Records shown: Begin
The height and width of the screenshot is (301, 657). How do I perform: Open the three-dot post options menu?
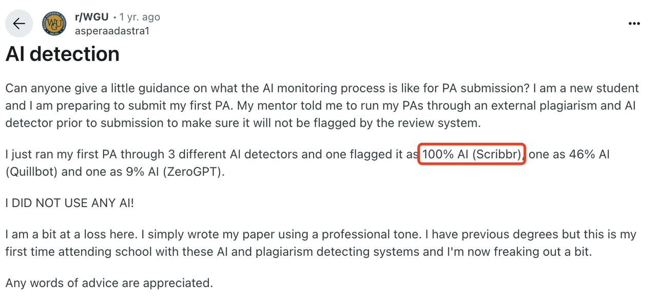click(x=634, y=24)
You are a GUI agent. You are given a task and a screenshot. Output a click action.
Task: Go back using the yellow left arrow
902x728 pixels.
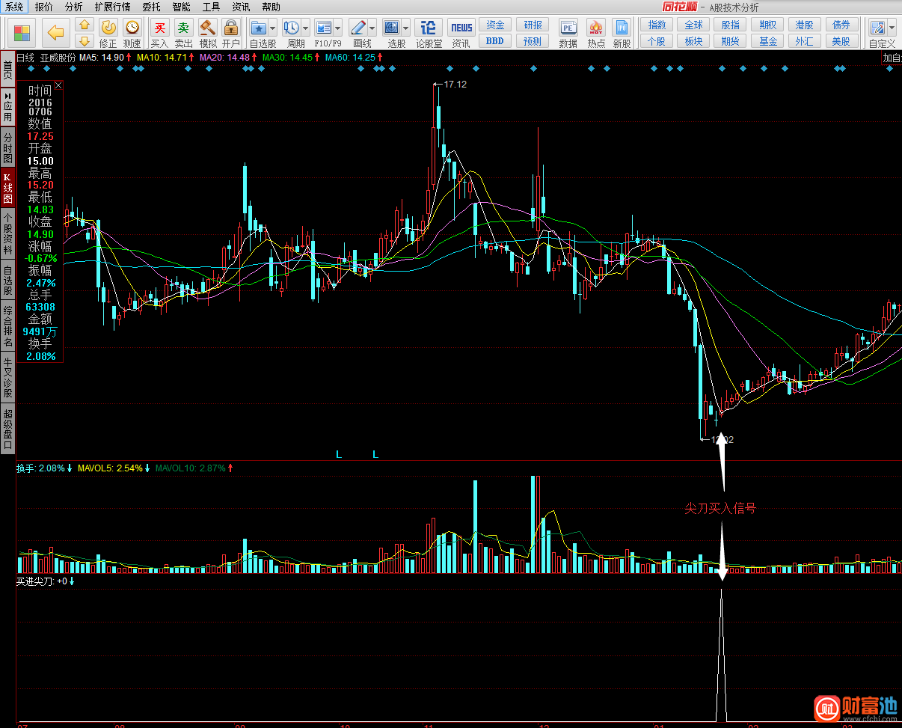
Records shown: End
• _Task to complete_: Line by line, reproduce the material above exactly, leaving each picture out.

• _Solution for this exercise_:
The height and width of the screenshot is (301, 657). How do I perform: Open the three-dot post options menu?
click(x=634, y=24)
You are a GUI agent. You are given a task and a screenshot. Output a click action.
Task: Go back using the yellow left arrow
902x728 pixels.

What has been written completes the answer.